Jones cited a lack of leadership among veteran players to set the tone of the practice and was candid about his desire to see more from his players moving forward.
"For the first time, I'm not pleased," Jones said after practice. "I thought we took a step back and our leadership needs to step up. We have older players in the program now and they understand the standards and the expectations. It was not up to our standard and it was not up to our expectations. That will never be tolerated."
It was the first time Jones has spoken out at his team's effort this spring, noting that his team regressed.
"I've really liked their approach all spring, the mental effort and the mental intensity, but I didn't like it (Tuesday)," he said. "I thought we took a step back as a football team. I didn't think we showed much leadership. We weren't very physical in practice today, even though it's practice seven."
The perceived lack of physicality and a veteran presence on the field combined to create a lackadaisical atmosphere at Haslam Field he didn't appreciate and hopes to correct before the Vols pick back up on Thursday.
"We have to understand that these 15 opportunities are very precious and you only get so many of them," he said. "Sometimes you become too casual in spring football, and it's all about when you walk in those doors at Anderson Training Center, it's all about mental effort, mental intensity and being at your best every day. There's a standard. There's an expectation. These players have done a good job and they'll bounce back and be ready for meetings and ready to go on Thursday."
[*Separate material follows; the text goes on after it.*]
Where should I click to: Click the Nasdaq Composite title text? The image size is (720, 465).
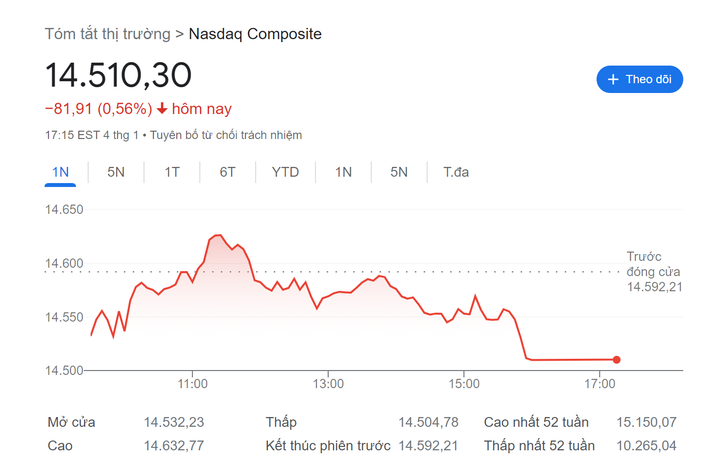(x=255, y=34)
Tennessee's bad injury luck continued on Tuesday with the loss of a quarterback. Rising sophomore Sheriron Jones was ruled out for the rest of spring practice with an undisclosed injury according to head coach Butch Jones.
"He kind of had an unusual injury on Saturday," Jones said. "We expect him to fully be back by June and by the start of training camp."
The 6-foot-2, 208-pound California native wore a boot on one of his legs as he watched Tuesday's practice. Jones briefly transferred to Colorado in January before coming back to Tennessee later in the month.
"He embodies what this football program stands for," Jones said. "Here's a young man who made a decision and then decided to come back to his family. He understands what it means to play here and he understands what's expected of our program, and all he does is work."
Smokey Grey Motivation
The offense showed off in smokey grey helmets and orange jerseys Tuesday for the first time at a Tennessee practice since the university switched from adidas to Nike in July. The alternate lids and home tops served as the unit's reward for winning Saturday's scrimmage inside Neyland Stadium.
"The offense won the day," Jones said after evaluating film. "When we scrimmage again in Neyland Stadium on Saturday, the defense will have that opportunity to win the orange jerseys back and wear the smokey grey helmets."
The situational scrimmage allows both units to rack up scores with a unique scoring system that gives points for various successes, including sacks, touchdowns and turnovers, with Jones making the final call on all scores. The offense locked up the win on the last play of the day, highlighting a point Jones has made numerous times this offseason about winning back "25 points." The Vols are 13-5 in their last 18 games, with those five losses coming by a combined 25 points.
"I thought it was very, very competitive," Jones said of the scrimmage. "It came down to the final play. We talk about when we're searching for their 25 points, you never know which points can make the difference."
Josh Dobbs missed Thursday's practice, but it was for a good reason. The rising senior quarterback and team captain spent the night in Atlanta accepting the Peach of an Athlete Role Model Award, which goes to someone who represents "good character" and "outstanding leadership" according to the award's website.
"You talk about a young man who gets to go back home to his home state of Georgia and receive a prestigious award like that, he embodies what a student-athlete is," Jones said. "I know (his parents) Stephanie and Robert have done such a tremendous job of raising him, and he embodies everything that we stand for."